Scripps paleoclimatologist Jeff Severinghaus said the disagreement was finally resolved but only now had researchers analyzed data using agreed-upon methods. The finding supports another recent analysis of sea-surface temperatures that produced largely similar results.
The results appear in a study published May 12 in the journal Nature.
“The real significance of our paper is that prior work has badly underestimated the cooling in the last glacial period, which has lowballed estimates of the Earth’s climate sensitivity to greenhouse gases,” said Severinghaus, a study co-author. “The main reason that prior work was flawed was that it relied heavily on species abundances in the past. But just like humans, other species tend to migrate to where the climate suits them. Think, for instance, of snowbirds moving from Canada to Arizona in winter.
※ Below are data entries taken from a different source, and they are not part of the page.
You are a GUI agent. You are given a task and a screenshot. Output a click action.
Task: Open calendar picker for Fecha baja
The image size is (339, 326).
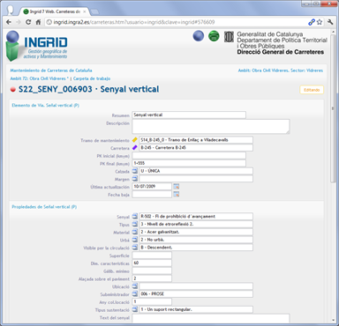176,194
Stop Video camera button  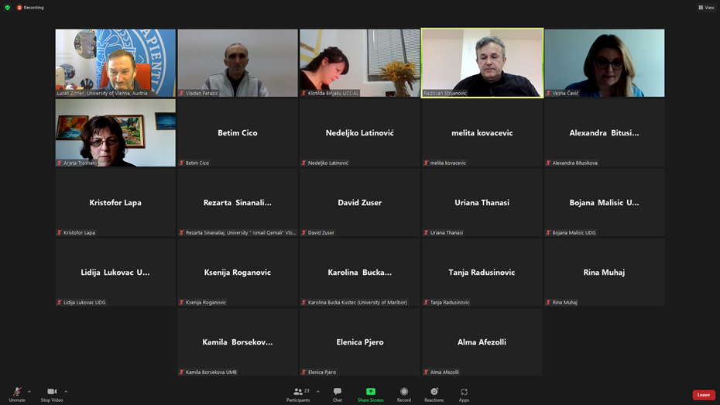tap(52, 394)
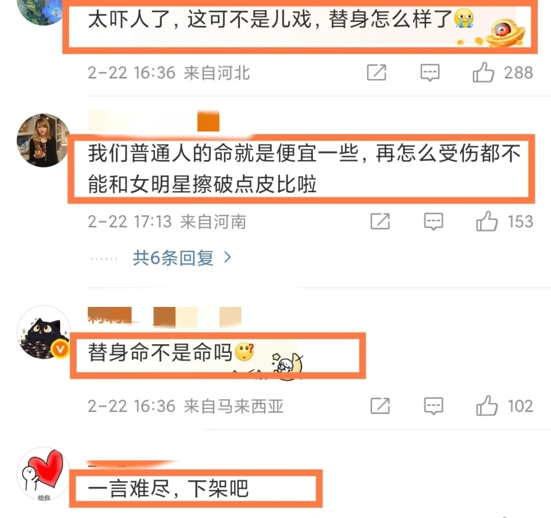
Task: Open the blonde woman commenter's avatar
Action: (44, 140)
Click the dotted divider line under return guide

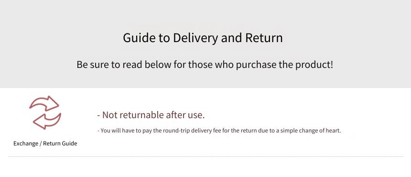tap(206, 157)
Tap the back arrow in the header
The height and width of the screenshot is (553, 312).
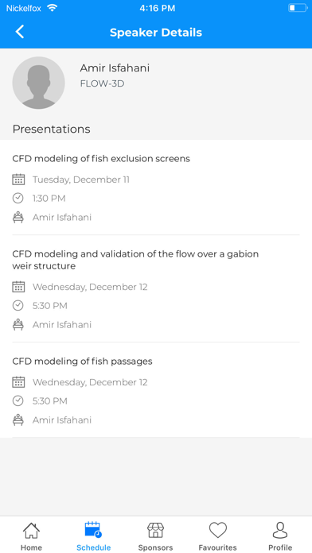(x=20, y=32)
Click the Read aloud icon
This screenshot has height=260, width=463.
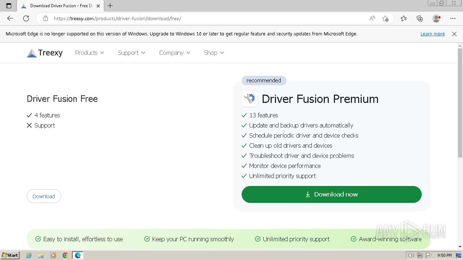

So, species aren’t very good thermometers.”
The study is among several suggesting that what the world will experience as present-day climate continues to destabilize could be more drastic, and that many initial estimates from the climate science community, to the extent they have been inaccurate, have been so only because they were too conservative.
“The rather high climate sensitivity that our results suggest is not good news regarding future global warming, which may be stronger than expected using previous best estimates,” said co-author Werner Aeschbach, a researcher at the Institute of Environmental Physics at Heidelberg University, Heidelberg, Germany. “In particular, our global review reinforces the finding of several single noble gas case studies that the tropics were substantially cooler during the last glacial maximum than at present. The unpleasant implication for the future is that the warmest regions of the world are not immune to further heating.”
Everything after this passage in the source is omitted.